The following are known issues and limitations in IGA.

As of mid-2023, InvenioRDM requires names of record creators and other contributors to be split into given (first) and family (surname). This is problematic for multiple reasons. The first is that mononyms are common in many countries: a person’s name may legitimately be only a single word which is not conceptually a “given” or “family” name. To compound the difficulty for IGA, names are stored as single fields in GitHub account metadata, so unless a repository has a codemeta.json or CITATION.cff file (which allow authors more control over how they want their names represented), IGA is forced to try to split the single GitHub name string into two parts. A foolproof algorithm for doing this does not exist, so IGA will sometimes get it wrong. (That said, IGA goes to extraordinary lengths to try to do a good job.)
InvenioRDM requires that identities (creators, contributors, etc.) to be labeled as personal or organizational. The nature of identities is usually made clear in codemeta.json and CITATION.cff files. GitHub also provides a flag that is meant to be used to label organizational accounts, but sometimes people don’t set the GitHub account information correctly. Consequently, if IGA has to use GitHub data to get (e.g.) the list of contributors on a project, it may mislabel identities in the InvenioRDM record it produces.
Some accounts on GitHub are software automation or “bot” accounts, but are not labeled as such. These accounts are generally indistinguishable from human accounts on GitHub, so if they’re not labeled as bot or organizational accounts in GitHub, IGA can’t recognize that they’re humans. If such an account is the creator of a release in GitHub, and IGA tries to use its name-splitting algorithm on the name of the account, it may produce a nonsensical result. For example, it might turn “Travis CI” into an entry with a first name of “Travis” and last name of “CI”.

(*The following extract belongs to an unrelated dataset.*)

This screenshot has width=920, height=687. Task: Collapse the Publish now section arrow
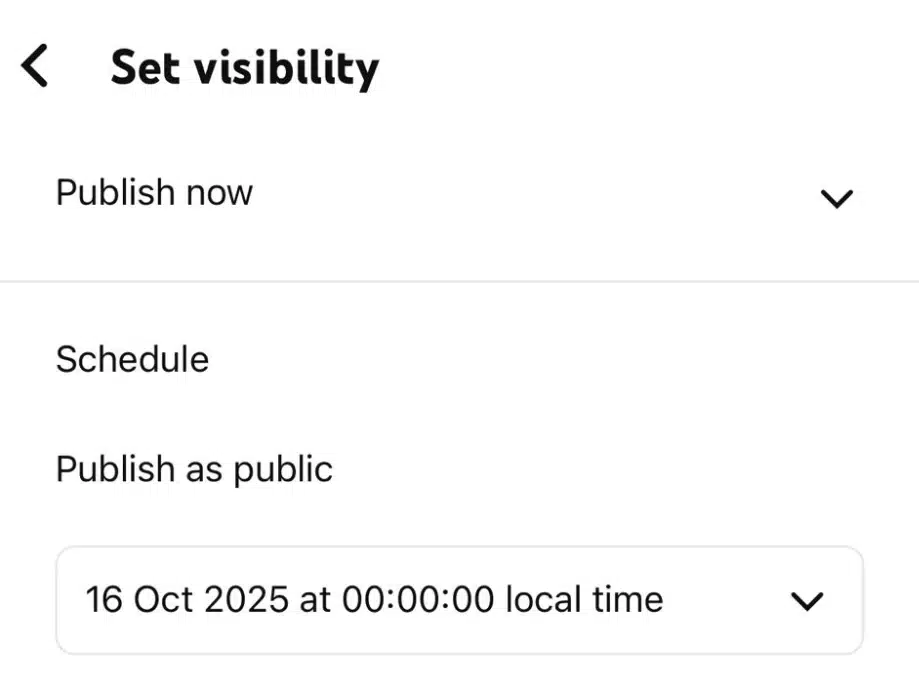pyautogui.click(x=835, y=198)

Funder and funding information can only be specified in codemeta.json files; neither GitHub nor CITATION.cff have provisions to store this kind of metadata. The CodeMeta specification defines two fields for this purpose: funder and funding. Unfortunately, these map imperfectly to the requirements of InvenioRDM’s metadata format. In addition, people don’t always follow the CodeMeta guidelines, and sometimes they write funding information as text strings (instead of structured objects), the interpretation of which would require software that can recognize grant and funding agency information from free-text descriptions. This combination of factors means IGA often can’t fill in the funding metadata in InvenioRDM records even if there is some funding information in the codemeta.json file.